Ausgewählter Abschnitt:
--- --- ---
VwGH 99/05/0041

VwGH99/05/004129.8.2000

Der Verwaltungsgerichtshof hat durch den Vorsitzenden Senatspräsident Dr. Degischer und die Hofräte Dr. Giendl, Dr. Kail, Dr. Pallitsch und Dr. Bernegger als Richter, im Beisein der Schriftführerin Mag. Thalhammer, über die Beschwerde des Jakob Bauer in Wels, vertreten durch Dr. Herbert Heigl KEG und Mag. Willibald Berger, Rechtsanwälte in Marchtrenk, Linzer Straße 11, gegen den Bescheid der Oberösterreichischen Landesregierung vom 7. Jänner 1999, Zl. BauR-012249/1-1998/RU/Vi, betreffend baupolizeilichen Auftrag (mitbeteiligte Partei: Gemeinde Sattledt, vertreten durch den Bürgermeister), zu Recht erkannt:

Normen

AVG §13 Abs3 idF 1998/I/158;
AVG §13 Abs3;
AVG §63 Abs3 impl;
AVG §63 Abs3;
GdO OÖ 1990 §102 Abs2;
AVG §13 Abs3 idF 1998/I/158;
AVG §13 Abs3;
AVG §63 Abs3 impl;
AVG §63 Abs3;
GdO OÖ 1990 §102 Abs2;

 

Spruch:

Der angefochtene Bescheid wird wegen Rechtswidrigkeit seines Inhaltes aufgehoben.

Das Land Oberösterreich hat dem Beschwerdeführer Aufwendungen in der Höhe von S 15.000,-- binnen zwei Wochen bei sonstiger Exekution zu ersetzen.

Begründung

Mit Bescheid des Bürgermeisters der mitbeteiligten Gemeinde vom 9. Juni 1998 wurde u.a. dem Beschwerdeführer der baubehördliche Auftrag erteilt, binnen drei Monaten nach Rechtskraft des Bescheides ein bewilligungslos errichtetes Holzgebäude mit einer verbauten Fläche von 5 m x 5 m auf dem Grundstück Nr. 2149, EZ 78, KG Sattledt I, das mit der Widmung Grünland versehen ist, zu beseitigen und den ursprünglichen Zustand wiederherzustellen.

Die dagegen u.a. vom Beschwerdeführer erhobene Berufung wurde mit Bescheid des Gemeinderates der mitbeteiligten Gemeinde vom 13. Juli 1998 als unbegründet abgewiesen.
--- --- ---
Aufgabe 1:
Schreib aus den Einträgen alles von der Zeile mit "Where should I" bis hinunter zur Zeile mit "Looking at the" unverändert ab, beide Zeilen eingeschlossen.
Der ausgewählte Abschnitt und die Einträge sind voneinander unabhängiges Material.

Zu bearbeitende Einträge:
--- --- ---
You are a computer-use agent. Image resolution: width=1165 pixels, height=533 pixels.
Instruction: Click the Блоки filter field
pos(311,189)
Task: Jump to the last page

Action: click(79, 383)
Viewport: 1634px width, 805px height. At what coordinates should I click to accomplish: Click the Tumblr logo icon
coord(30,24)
--- --- ---
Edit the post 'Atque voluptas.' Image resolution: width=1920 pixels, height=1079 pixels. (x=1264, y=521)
--- --- ---
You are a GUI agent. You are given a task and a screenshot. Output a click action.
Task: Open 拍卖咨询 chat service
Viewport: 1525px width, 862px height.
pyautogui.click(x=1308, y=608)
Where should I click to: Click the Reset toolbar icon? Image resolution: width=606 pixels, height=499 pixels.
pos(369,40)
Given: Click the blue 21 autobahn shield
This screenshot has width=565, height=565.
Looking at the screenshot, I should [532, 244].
--- --- ---
Aufgabe 2:
Gib aus dem ausgewählten Abschnitt alles von "Das Land Oberösterreich" bis hinunter zu "als unbegründet abgewiesen." wortgetreu wieder.

Vollständige Ausgabe 1:
Where should I click to: Click the Reset toolbar icon? Image resolution: width=606 pixels, height=499 pixels.
pos(369,40)
Given: Click the blue 21 autobahn shield
This screenshot has width=565, height=565.
Looking at the screenshot, I should [532, 244].

Vollständige Ausgabe 2:
Das Land Oberösterreich hat dem Beschwerdeführer Aufwendungen in der Höhe von S 15.000,-- binnen zwei Wochen bei sonstiger Exekution zu ersetzen.

Begründung

Mit Bescheid des Bürgermeisters der mitbeteiligten Gemeinde vom 9. Juni 1998 wurde u.a. dem Beschwerdeführer der baubehördliche Auftrag erteilt, binnen drei Monaten nach Rechtskraft des Bescheides ein bewilligungslos errichtetes Holzgebäude mit einer verbauten Fläche von 5 m x 5 m auf dem Grundstück Nr. 2149, EZ 78, KG Sattledt I, das mit der Widmung Grünland versehen ist, zu beseitigen und den ursprünglichen Zustand wiederherzustellen.

Die dagegen u.a. vom Beschwerdeführer erhobene Berufung wurde mit Bescheid des Gemeinderates der mitbeteiligten Gemeinde vom 13. Juli 1998 als unbegründet abgewiesen.